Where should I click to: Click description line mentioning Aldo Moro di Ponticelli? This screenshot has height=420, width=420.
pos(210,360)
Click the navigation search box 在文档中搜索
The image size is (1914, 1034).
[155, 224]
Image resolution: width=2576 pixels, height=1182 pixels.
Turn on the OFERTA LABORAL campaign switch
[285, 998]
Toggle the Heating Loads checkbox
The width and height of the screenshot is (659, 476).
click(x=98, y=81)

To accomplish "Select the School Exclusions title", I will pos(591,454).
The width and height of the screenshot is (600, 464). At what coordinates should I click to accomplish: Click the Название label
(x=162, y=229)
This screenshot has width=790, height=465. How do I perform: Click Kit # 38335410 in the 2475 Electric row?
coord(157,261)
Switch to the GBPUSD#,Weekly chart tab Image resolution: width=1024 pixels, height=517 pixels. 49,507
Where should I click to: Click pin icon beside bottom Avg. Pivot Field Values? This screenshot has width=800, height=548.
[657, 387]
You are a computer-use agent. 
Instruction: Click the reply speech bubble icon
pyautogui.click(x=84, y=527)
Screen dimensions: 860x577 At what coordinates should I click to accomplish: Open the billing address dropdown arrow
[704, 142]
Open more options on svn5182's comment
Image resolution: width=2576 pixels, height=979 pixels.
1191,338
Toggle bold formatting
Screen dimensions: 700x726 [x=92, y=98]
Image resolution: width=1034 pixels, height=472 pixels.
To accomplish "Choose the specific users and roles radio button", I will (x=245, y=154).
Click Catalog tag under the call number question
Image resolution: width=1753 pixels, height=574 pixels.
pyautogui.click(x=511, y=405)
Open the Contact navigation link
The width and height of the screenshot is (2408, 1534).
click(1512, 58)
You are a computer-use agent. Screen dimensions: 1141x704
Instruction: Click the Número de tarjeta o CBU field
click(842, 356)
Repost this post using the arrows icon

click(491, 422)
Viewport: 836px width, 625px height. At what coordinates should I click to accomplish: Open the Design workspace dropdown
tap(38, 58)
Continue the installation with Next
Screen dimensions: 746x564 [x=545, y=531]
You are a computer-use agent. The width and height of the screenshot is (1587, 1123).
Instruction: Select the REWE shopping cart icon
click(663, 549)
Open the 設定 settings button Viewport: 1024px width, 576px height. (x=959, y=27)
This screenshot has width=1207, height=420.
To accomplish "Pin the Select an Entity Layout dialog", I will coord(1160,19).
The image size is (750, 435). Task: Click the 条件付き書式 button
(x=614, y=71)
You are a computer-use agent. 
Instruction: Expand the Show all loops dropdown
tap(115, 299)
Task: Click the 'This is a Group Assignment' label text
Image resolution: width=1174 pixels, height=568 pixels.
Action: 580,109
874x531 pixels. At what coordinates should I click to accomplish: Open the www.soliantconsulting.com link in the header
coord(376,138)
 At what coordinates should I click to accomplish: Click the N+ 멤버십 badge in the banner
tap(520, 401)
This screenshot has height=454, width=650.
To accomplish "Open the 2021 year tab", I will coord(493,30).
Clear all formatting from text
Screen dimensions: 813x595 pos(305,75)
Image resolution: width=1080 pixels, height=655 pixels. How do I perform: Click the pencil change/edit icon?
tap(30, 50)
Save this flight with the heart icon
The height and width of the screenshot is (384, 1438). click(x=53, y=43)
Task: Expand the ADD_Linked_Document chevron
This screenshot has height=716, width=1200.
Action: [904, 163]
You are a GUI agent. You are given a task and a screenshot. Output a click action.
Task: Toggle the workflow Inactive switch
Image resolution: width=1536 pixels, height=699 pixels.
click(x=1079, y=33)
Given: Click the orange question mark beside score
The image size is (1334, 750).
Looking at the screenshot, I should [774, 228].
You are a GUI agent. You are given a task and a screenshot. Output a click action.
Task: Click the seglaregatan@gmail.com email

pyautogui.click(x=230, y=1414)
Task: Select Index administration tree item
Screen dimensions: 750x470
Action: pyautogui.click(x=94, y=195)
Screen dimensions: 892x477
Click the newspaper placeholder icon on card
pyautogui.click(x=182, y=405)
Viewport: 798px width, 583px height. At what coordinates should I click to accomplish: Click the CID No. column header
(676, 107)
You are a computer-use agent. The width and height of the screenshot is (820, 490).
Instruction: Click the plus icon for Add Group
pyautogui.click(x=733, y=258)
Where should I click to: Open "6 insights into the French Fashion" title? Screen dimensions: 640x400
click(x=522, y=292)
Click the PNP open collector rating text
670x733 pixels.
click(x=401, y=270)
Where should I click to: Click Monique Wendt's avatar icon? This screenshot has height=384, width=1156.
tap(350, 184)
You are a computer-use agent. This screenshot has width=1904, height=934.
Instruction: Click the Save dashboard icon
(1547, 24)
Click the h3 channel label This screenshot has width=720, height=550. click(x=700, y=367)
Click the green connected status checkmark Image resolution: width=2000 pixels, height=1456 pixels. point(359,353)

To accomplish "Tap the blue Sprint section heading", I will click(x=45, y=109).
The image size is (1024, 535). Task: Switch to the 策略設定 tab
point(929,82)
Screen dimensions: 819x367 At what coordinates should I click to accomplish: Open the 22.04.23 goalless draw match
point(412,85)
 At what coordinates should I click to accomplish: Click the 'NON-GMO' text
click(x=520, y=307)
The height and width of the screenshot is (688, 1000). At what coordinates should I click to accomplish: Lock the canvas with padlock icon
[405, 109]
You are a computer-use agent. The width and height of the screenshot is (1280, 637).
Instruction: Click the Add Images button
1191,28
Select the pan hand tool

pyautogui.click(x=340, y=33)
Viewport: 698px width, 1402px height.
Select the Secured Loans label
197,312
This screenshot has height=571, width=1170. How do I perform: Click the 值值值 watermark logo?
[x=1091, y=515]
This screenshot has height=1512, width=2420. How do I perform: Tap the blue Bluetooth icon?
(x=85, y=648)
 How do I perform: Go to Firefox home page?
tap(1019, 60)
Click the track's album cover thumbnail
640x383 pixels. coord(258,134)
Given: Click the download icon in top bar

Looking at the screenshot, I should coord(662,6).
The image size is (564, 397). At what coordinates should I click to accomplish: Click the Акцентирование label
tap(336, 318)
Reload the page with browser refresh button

____________________

# Directions for this task:
Transcribe the material in full, exactly as it is given.

# Reply:
Where should I click to: Click description line mentioning Aldo Moro di Ponticelli? This screenshot has height=420, width=420.
pos(210,360)
Click the navigation search box 在文档中搜索
The image size is (1914, 1034).
[155, 224]
Image resolution: width=2576 pixels, height=1182 pixels.
Turn on the OFERTA LABORAL campaign switch
[285, 998]
Toggle the Heating Loads checkbox
The width and height of the screenshot is (659, 476).
click(x=98, y=81)

To accomplish "Select the School Exclusions title", I will pos(591,454).
The width and height of the screenshot is (600, 464). At what coordinates should I click to accomplish: Click the Название label
(x=162, y=229)
This screenshot has width=790, height=465. How do I perform: Click Kit # 38335410 in the 2475 Electric row?
coord(157,261)
Switch to the GBPUSD#,Weekly chart tab Image resolution: width=1024 pixels, height=517 pixels. 49,507
Where should I click to: Click pin icon beside bottom Avg. Pivot Field Values? This screenshot has width=800, height=548.
[657, 387]
You are a computer-use agent. 
Instruction: Click the reply speech bubble icon
pyautogui.click(x=84, y=527)
Screen dimensions: 860x577 At what coordinates should I click to accomplish: Open the billing address dropdown arrow
[704, 142]
Open more options on svn5182's comment
Image resolution: width=2576 pixels, height=979 pixels.
1191,338
Toggle bold formatting
Screen dimensions: 700x726 [x=92, y=98]
Image resolution: width=1034 pixels, height=472 pixels.
To accomplish "Choose the specific users and roles radio button", I will (x=245, y=154).
Click Catalog tag under the call number question
Image resolution: width=1753 pixels, height=574 pixels.
pyautogui.click(x=511, y=405)
Open the Contact navigation link
The width and height of the screenshot is (2408, 1534).
click(1512, 58)
You are a computer-use agent. Screen dimensions: 1141x704
Instruction: Click the Número de tarjeta o CBU field
click(842, 356)
Repost this post using the arrows icon

click(491, 422)
Viewport: 836px width, 625px height. At what coordinates should I click to accomplish: Open the Design workspace dropdown
tap(38, 58)
Continue the installation with Next
Screen dimensions: 746x564 [x=545, y=531]
You are a computer-use agent. The width and height of the screenshot is (1587, 1123).
Instruction: Select the REWE shopping cart icon
click(663, 549)
Open the 設定 settings button Viewport: 1024px width, 576px height. (x=959, y=27)
This screenshot has width=1207, height=420.
To accomplish "Pin the Select an Entity Layout dialog", I will coord(1160,19).
The image size is (750, 435). Task: Click the 条件付き書式 button
(x=614, y=71)
You are a computer-use agent. 
Instruction: Expand the Show all loops dropdown
tap(115, 299)
Task: Click the 'This is a Group Assignment' label text
Image resolution: width=1174 pixels, height=568 pixels.
Action: 580,109
874x531 pixels. At what coordinates should I click to accomplish: Open the www.soliantconsulting.com link in the header
coord(376,138)
 At what coordinates should I click to accomplish: Click the N+ 멤버십 badge in the banner
tap(520, 401)
This screenshot has height=454, width=650.
To accomplish "Open the 2021 year tab", I will coord(493,30).
Clear all formatting from text
Screen dimensions: 813x595 pos(305,75)
Image resolution: width=1080 pixels, height=655 pixels. How do I perform: Click the pencil change/edit icon?
tap(30, 50)
Save this flight with the heart icon
The height and width of the screenshot is (384, 1438). click(x=53, y=43)
Task: Expand the ADD_Linked_Document chevron
This screenshot has height=716, width=1200.
Action: [904, 163]
You are a GUI agent. You are given a task and a screenshot. Output a click action.
Task: Toggle the workflow Inactive switch
Image resolution: width=1536 pixels, height=699 pixels.
click(x=1079, y=33)
Given: Click the orange question mark beside score
The image size is (1334, 750).
Looking at the screenshot, I should [774, 228].
You are a GUI agent. You are given a task and a screenshot. Output a click action.
Task: Click the seglaregatan@gmail.com email

pyautogui.click(x=230, y=1414)
Task: Select Index administration tree item
Screen dimensions: 750x470
Action: pyautogui.click(x=94, y=195)
Screen dimensions: 892x477
Click the newspaper placeholder icon on card
pyautogui.click(x=182, y=405)
Viewport: 798px width, 583px height. At what coordinates should I click to accomplish: Click the CID No. column header
(676, 107)
You are a computer-use agent. The width and height of the screenshot is (820, 490).
Instruction: Click the plus icon for Add Group
pyautogui.click(x=733, y=258)
Where should I click to: Open "6 insights into the French Fashion" title? Screen dimensions: 640x400
click(x=522, y=292)
Click the PNP open collector rating text
670x733 pixels.
click(x=401, y=270)
Where should I click to: Click Monique Wendt's avatar icon? This screenshot has height=384, width=1156.
tap(350, 184)
You are a computer-use agent. This screenshot has width=1904, height=934.
Instruction: Click the Save dashboard icon
(1547, 24)
Click the h3 channel label This screenshot has width=720, height=550. click(x=700, y=367)
Click the green connected status checkmark Image resolution: width=2000 pixels, height=1456 pixels. point(359,353)

To accomplish "Tap the blue Sprint section heading", I will click(x=45, y=109).
The image size is (1024, 535). Task: Switch to the 策略設定 tab
point(929,82)
Screen dimensions: 819x367 At what coordinates should I click to accomplish: Open the 22.04.23 goalless draw match
point(412,85)
 At what coordinates should I click to accomplish: Click the 'NON-GMO' text
click(x=520, y=307)
The height and width of the screenshot is (688, 1000). At what coordinates should I click to accomplish: Lock the canvas with padlock icon
[405, 109]
You are a computer-use agent. The width and height of the screenshot is (1280, 637).
Instruction: Click the Add Images button
1191,28
Select the pan hand tool

pyautogui.click(x=340, y=33)
Viewport: 698px width, 1402px height.
Select the Secured Loans label
197,312
This screenshot has height=571, width=1170. How do I perform: Click the 值值值 watermark logo?
[x=1091, y=515]
This screenshot has height=1512, width=2420. How do I perform: Tap the blue Bluetooth icon?
(x=85, y=648)
 How do I perform: Go to Firefox home page?
tap(1019, 60)
Click the track's album cover thumbnail
640x383 pixels. coord(258,134)
Given: Click the download icon in top bar

Looking at the screenshot, I should coord(662,6).
The image size is (564, 397). At what coordinates should I click to accomplish: Click the Акцентирование label
tap(336, 318)
Reload the page with browser refresh button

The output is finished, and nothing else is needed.